Ce que vit le peuple palestinien n’est pas une tragédie abstraite. C’est une blessure ouverte. C’est un cri étouffé sous les ruines, c’est une enfance volée, c’est une mère qui pleure son fils tué, c’est un vieil homme qui regarde sa terre lui être arrachée, centimètre par centimètre. Ce n’est pas un simple conflit, c’est une injustice historique qui dure depuis trop longtemps.
Le gouvernement israélien, dans sa forme actuelle, mène une politique que je considère raciste, brutale, colonialiste. Ce gouvernement doit cesser ses attaques. Il doit rendre des comptes. Il doit restituer aux Palestiniens leur droit à la terre, à la paix, à l’existence. On ne construit pas la sécurité sur l'humiliation d’un peuple. On ne construit pas un État sur les cendres de la liberté des autres.
Quand j’étais plus jeune, j’ai élevé la voix contre l’apartheid en Afrique du Sud. J’ai marché, dénoncé, résisté à la ségrégation raciale aux États-Unis. Ce que je vois aujourd’hui réveille en moi cette même colère, cette même exigence de justice. Et je ne peux rester silencieux face à l’oppression.
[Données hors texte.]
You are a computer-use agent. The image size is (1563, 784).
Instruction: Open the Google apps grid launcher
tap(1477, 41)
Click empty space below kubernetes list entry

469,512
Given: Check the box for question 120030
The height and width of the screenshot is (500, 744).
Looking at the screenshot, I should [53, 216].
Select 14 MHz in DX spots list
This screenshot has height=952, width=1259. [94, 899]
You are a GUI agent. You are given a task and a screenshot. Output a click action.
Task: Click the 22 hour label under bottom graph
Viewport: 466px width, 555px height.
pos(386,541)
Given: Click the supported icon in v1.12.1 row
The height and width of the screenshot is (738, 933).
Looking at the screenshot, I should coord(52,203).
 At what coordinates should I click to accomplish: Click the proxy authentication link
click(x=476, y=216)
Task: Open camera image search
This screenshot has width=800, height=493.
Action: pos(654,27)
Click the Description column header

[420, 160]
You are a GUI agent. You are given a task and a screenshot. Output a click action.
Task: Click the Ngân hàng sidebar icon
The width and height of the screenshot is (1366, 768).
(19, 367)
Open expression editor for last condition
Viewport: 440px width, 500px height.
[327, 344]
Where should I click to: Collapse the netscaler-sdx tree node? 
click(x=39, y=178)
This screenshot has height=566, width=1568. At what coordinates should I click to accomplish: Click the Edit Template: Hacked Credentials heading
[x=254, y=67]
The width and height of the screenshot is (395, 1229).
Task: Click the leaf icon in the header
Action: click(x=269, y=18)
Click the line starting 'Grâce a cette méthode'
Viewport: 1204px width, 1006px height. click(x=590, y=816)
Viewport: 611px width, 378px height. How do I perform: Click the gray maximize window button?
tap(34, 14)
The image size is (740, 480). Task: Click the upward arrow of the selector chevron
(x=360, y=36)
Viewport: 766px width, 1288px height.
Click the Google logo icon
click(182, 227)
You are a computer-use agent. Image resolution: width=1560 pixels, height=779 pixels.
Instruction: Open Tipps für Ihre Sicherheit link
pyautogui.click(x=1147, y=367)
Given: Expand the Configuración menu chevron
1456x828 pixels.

Mais que cela soit clair : je ne parle pas du peuple israélien. Car je crois, profondément, que le peuple d’Israël, dans sa majorité silencieuse, aspire à vivre en paix. Je crois en ces mères israéliennes qui, comme les mères palestiniennes, ne veulent plus enterrer leurs enfants. Je crois aux pacifistes, aux militants des deux rives, qui tendent la main malgré la peur, malgré la haine.
Mais ces voix sont aujourd’hui noyées sous les bombes et les discours belliqueux. Il est temps que l’Europe, que le monde, tape du poing sur la table. Il est temps de dire : assez. Il est temps de se lever pour que la paix ne soit pas un vœu pieux, mais une volonté politique.
Car ce conflit déborde. Il s’infiltre dans nos rues, dans nos écoles, dans nos cœurs. Il fracture nos sociétés. Il alimente les extrêmes. Il transforme la religion en arme, dans les deux camps, alors que la foi devrait rassembler, jamais diviser.
Je le dis avec force : la paix ne viendra pas d’en haut. Elle ne viendra pas des gouvernements qui calculent, qui manœuvrent, qui instrumentalisent. La paix viendra du peuple, avec le peuple. Des peuples. De ces femmes et ces hommes qui, malgré les larmes, continuent de croire qu’un autre futur est possible.
Et ce futur, c’est à nous de le construire, ensemble, debout.